The limitations chapter is just as plain-spoken. GPT-3's long text repeats itself and drifts off-topic; it flubs common-sense physics (“If I put cheese into the fridge, will it melt?”); it stays weak wherever two snippets must be compared, which §5 pins — as a conjecture — on one-directional reading. Its pretraining is spectacularly data-hungry next to a human childhood. Inference on a 175B model is expensive. And the deepest open question is the one we parked in Step 3: recognition or learning? The authors answer with the sentence quoted below — by refusing to choose.

Before the last bookend, close the loop yourself. Try each question out loud, then check:

Four ways to hand a model a task — which touch the weights?

Only fine-tuning (thousands of labeled examples, one specialist per task). Zero-, one- and few-shot change nothing but prompt text; K demonstrations are capped by the 2,048-token window — roughly 10 to 100 examples.

If the weights are frozen, where does the “learning” live?

In the forward pass — the activations computed while reading your prompt. Pretraining is the outer loop that builds the skill; your prompt runs the inner loop. Whether that inner loop learns anew or recognizes something already learned, the paper leaves open.

Which single chart carries the title's claim?

Accuracy versus K, drawn per model size (Fig. 1.2 — Step 5's interactive). The few-shot-minus-zero-shot gap on the word task: +4.2 at 1.3B, +26.4 at 13B, +58.9 at 175B. The widening of that gap with scale is “language models are few-shot learners.”

How does the paper answer “it just memorized the internet”?

Generated probe tasks with zero-shot near the floor; a corpus search finding 17 of 2,000 addition problems verbatim; wrong answers with dropped carries — procedure errors, not lookup errors; plus the benchmark-wide 13-gram contamination audit.

Where does few-shot clearly lose, and why (per the authors)?

Two-snippet comparison tasks: WiC at 49.4% (a coin flip), ANLI near chance until 175B, RACE and QuAC far behind fine-tuned SOTA. Their conjecture: a decoder that reads in one direction can't re-read and compare the way bidirectional fine-tuned models do.

One exercise — redraw Step 2's four panels from memory.

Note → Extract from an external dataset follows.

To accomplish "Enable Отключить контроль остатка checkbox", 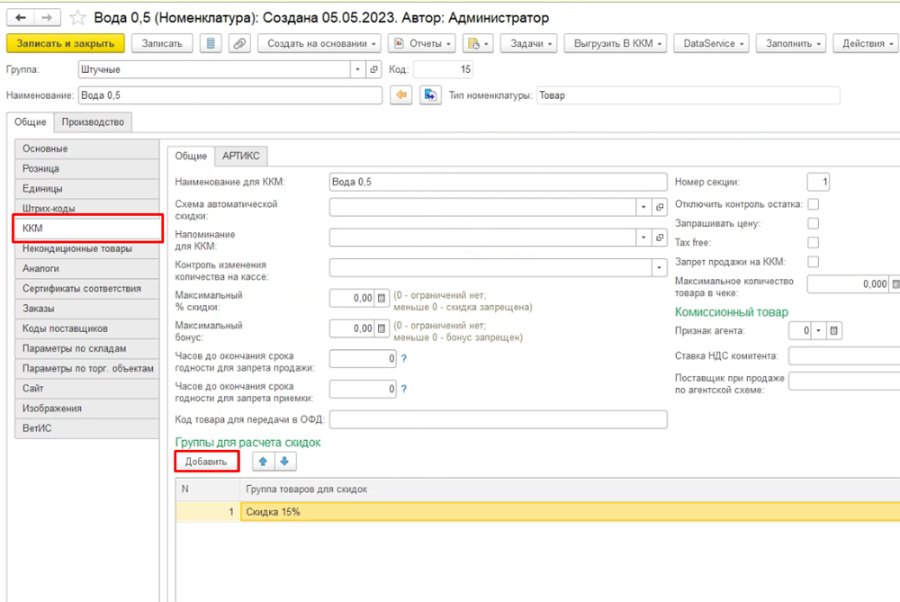I will pos(813,204).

Check yourself on three details: which panel contains coral, what caps K, and why the 1.3B curve in Step 5 stays flat. Those three answers are the paper.

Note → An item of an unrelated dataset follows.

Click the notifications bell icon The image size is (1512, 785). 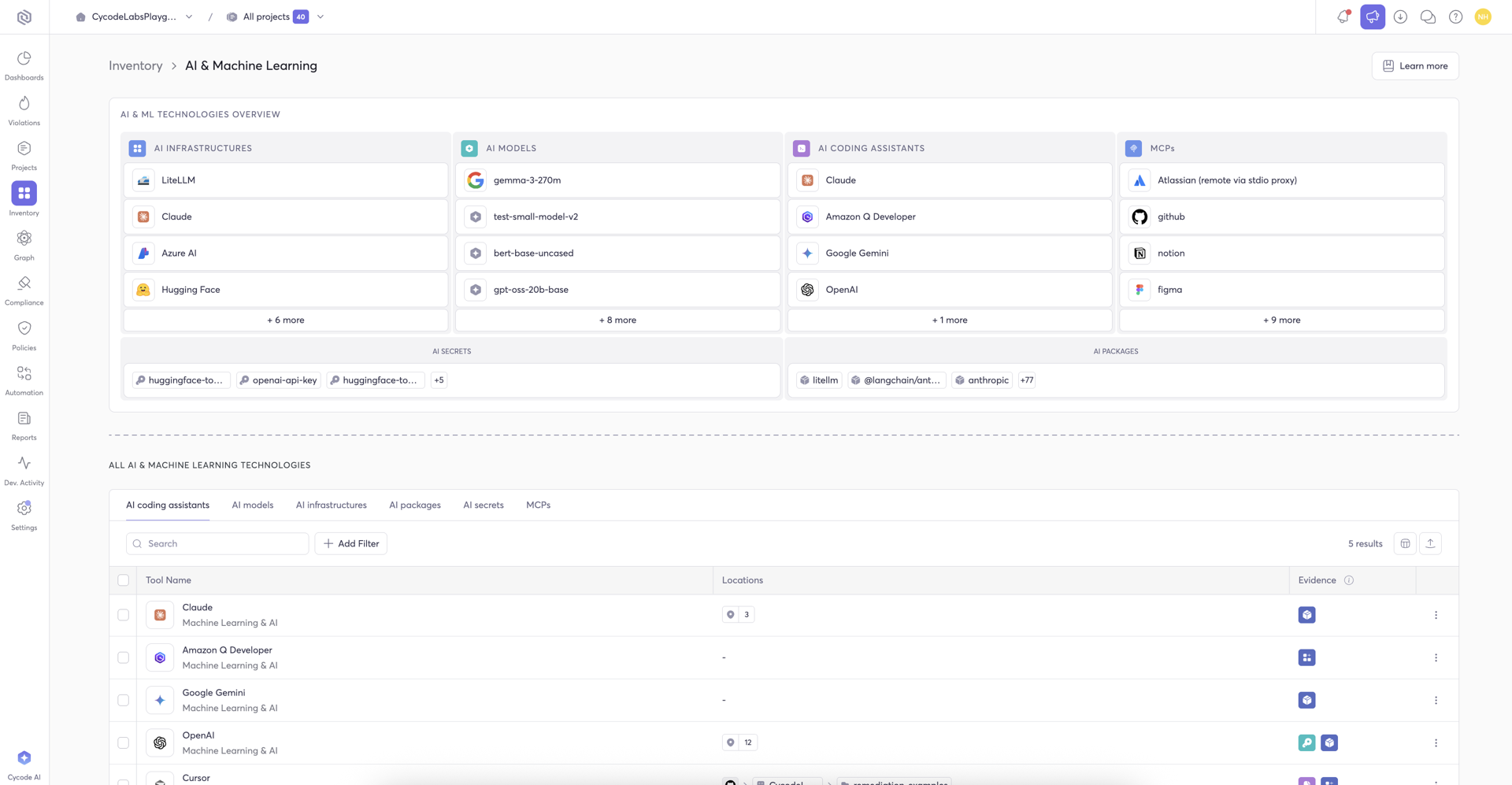tap(1343, 17)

“A limitation associated with few-shot learning in GPT-3 is ambiguity about whether few-shot learning actually learns new tasks ‘from scratch’ at inference time, or if it simply recognizes and identifies tasks that it has learned during training … understanding precisely how few-shot learning works is an important unexplored direction for future research.” — Brown et al., 2020, §5
The profound impact

The interface we still use to talk to models.

GPT-3's architecture was old news on arrival, by design. What the paper changed was the contract between people and models: you stopped shipping gradients and started shipping words.

2020 · the interface

The prompt becomes the program

GPT-3 shipped behind an API rather than as weights. Overnight, “prompt engineering” — choosing the instruction, picking the K examples — became how software talked to a frozen model.

2022 · the successor

InstructGPT → ChatGPT

The same frozen-engine idea, plus training to follow instructions: the few-shot scaffolding could shrink to a bare request. A chat with an assistant is this paper's K demonstrations, grown into a conversation.

2020s · the research agenda

In-context learning, the field

Why frozen weights adapt — implicit meta-learning, Bayesian task inference, emergent abilities — became its own literature, and “how well does it use the context?” a standard axis for every scaled-up model since.

Every chat window is a context window. K just became your conversation history.